* _AIM OF THE EXERCISE_:
Pick out every line in the rows below that contains the word "menu". Capital and small letters count as different.

* _SOURCE RECORDS_:
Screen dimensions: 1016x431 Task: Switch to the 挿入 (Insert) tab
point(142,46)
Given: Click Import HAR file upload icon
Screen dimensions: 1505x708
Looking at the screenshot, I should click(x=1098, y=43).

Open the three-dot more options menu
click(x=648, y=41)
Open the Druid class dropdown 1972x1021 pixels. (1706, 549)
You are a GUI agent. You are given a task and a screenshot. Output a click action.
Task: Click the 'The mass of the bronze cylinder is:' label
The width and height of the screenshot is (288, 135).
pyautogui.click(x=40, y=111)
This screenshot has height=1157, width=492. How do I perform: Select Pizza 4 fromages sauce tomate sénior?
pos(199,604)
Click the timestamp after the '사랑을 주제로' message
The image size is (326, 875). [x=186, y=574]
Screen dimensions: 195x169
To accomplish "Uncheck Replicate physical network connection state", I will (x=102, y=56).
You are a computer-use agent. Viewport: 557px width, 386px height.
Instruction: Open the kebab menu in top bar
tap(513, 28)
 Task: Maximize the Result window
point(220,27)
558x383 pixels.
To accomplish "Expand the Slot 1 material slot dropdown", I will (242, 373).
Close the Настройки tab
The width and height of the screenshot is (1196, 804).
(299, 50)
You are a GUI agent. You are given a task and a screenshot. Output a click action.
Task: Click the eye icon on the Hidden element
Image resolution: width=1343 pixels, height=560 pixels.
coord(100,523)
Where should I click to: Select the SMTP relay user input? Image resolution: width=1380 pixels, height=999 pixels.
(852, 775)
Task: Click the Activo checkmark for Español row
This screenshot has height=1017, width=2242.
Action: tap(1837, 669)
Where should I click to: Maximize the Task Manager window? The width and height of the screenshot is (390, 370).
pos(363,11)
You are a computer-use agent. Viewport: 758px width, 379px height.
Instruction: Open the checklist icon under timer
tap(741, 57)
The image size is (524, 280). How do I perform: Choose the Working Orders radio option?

* _SOLUTION_:
Open the three-dot more options menu
Instruction: Open the kebab menu in top bar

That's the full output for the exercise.